Who Am I?
Posted By Cliff Tuttle | December 7, 2011
No. 769
We have all spent a lifetime with ourselves. But do we really know the answer to the big question, “Who am I?”
The answer resides in your mind. If you are good at socializing with people you just met but not so good at solving technical problems while working alone, you might think that those observations say something about who you are. Perhaps. But do they really? You may never have developed your innate talent for problem solving, for lack of a good, let alone great, teacher. You may never have wanted something enough to give the level of effort required to do great things. So who is to say what you might have done with the proper foundation?
I have been slowly working my way through Walter Isaacson’s Steve Jobs since the day it was released. It constantly amazes me how this incredibly strange person, with so many apparent negatives, managed to be the person to, in his words, “put a dent in the universe.” Of course, he couldn’t have done any of it alone. Without Steve Wozniak, Bill Atkinson and a host of others, and without the extraordinary confluence of events in the 1970’s, Steve Jobs might have lived and died unknown, unfulfilled and unrecognized.

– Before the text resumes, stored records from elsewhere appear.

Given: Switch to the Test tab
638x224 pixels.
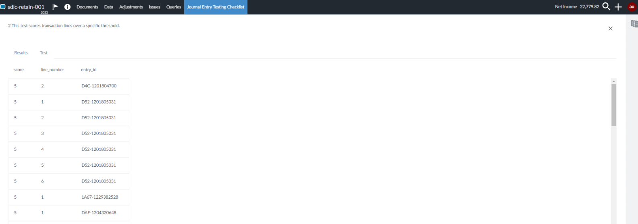Looking at the screenshot, I should [x=44, y=53].
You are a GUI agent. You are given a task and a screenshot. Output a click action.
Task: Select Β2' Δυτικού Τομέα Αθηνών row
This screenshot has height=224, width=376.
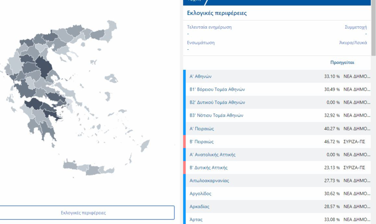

Not that Jobs had any special insight at the time, not until much later. He just went about being quirky, annoying Steve Jobs and somehow it all turned out exactly right.
Perhaps one in a billion of us can stumble into great achievement by luck. The rest of us will have to use our prefrontal cortex and figure it all out. That is, figure out what kind of quirky character each of us must be and what product of that quirky character just might turn out be “insanely great.” Figure that one out, and you might just make your own dent in the universe.